WHAT THE EXERCISE ASKS
Since the pictures are not wanted, copy only the text of every record exactly.

DATA EXCERPTS
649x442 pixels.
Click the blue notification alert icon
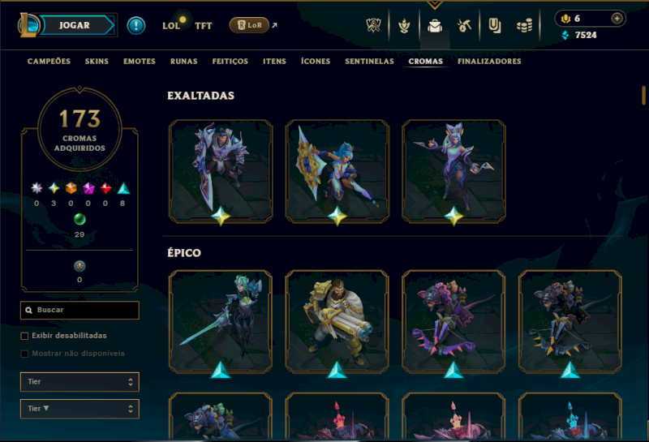click(135, 26)
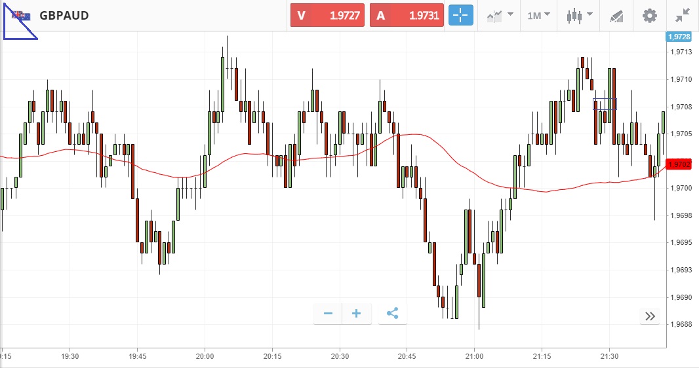Open chart settings gear

point(649,16)
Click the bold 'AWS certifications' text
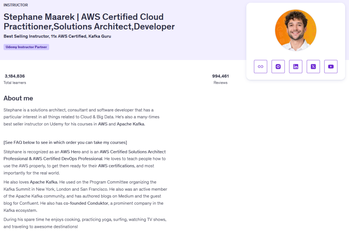Image resolution: width=349 pixels, height=233 pixels. coord(116,166)
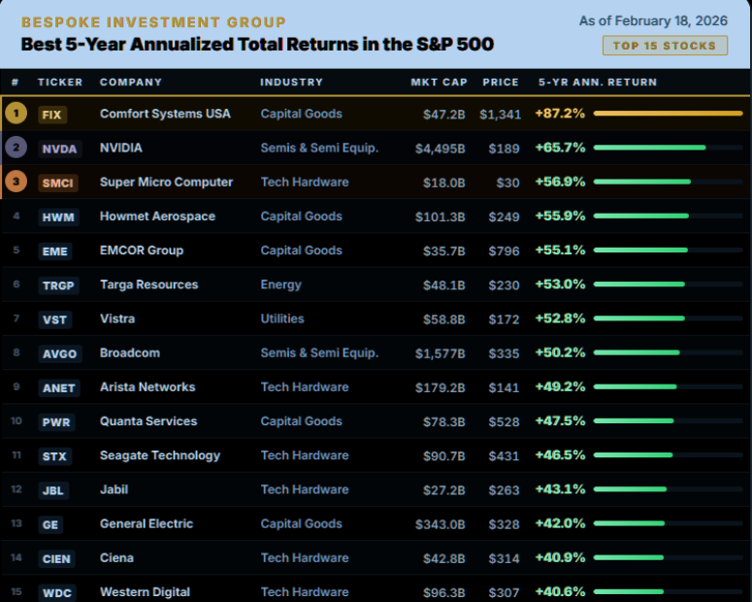Open the Howmet Aerospace company name
This screenshot has height=602, width=752.
click(x=157, y=217)
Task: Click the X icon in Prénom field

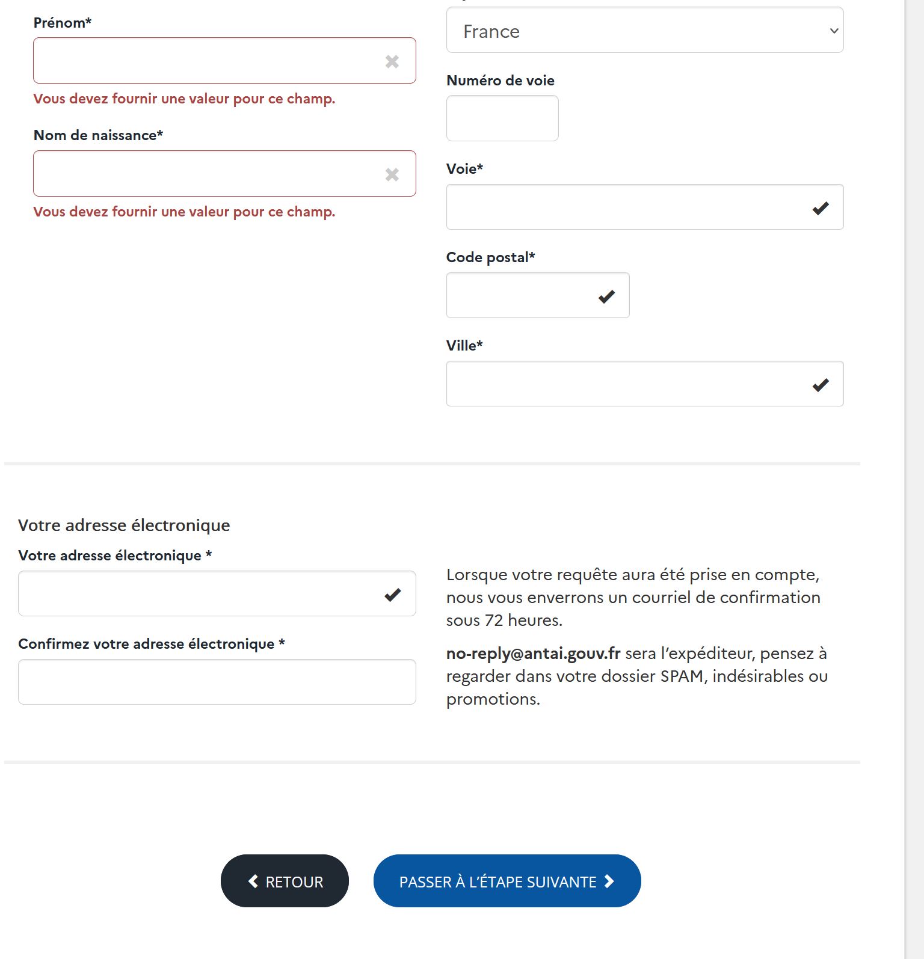Action: point(392,61)
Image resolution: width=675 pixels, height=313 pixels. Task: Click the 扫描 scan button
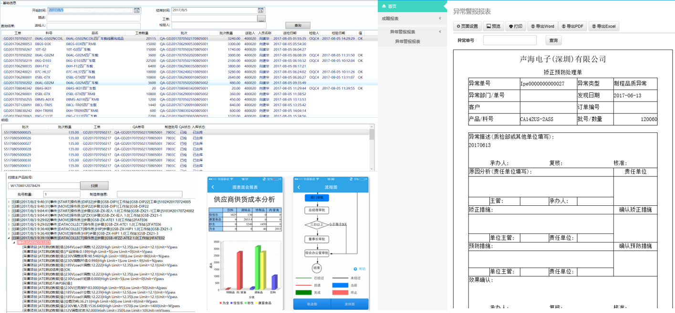[94, 185]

ANSWER BOX
649x442 pixels.
Click the blue notification alert icon
click(135, 26)
Open chart settings gear

point(649,16)
Click the bold 'AWS certifications' text
Image resolution: width=349 pixels, height=233 pixels. coord(116,166)
Open the Howmet Aerospace company name
This screenshot has height=602, width=752.
click(x=157, y=217)
Task: Click the X icon in Prénom field

Action: point(392,61)
Image resolution: width=675 pixels, height=313 pixels. Task: Click the 扫描 scan button
[94, 185]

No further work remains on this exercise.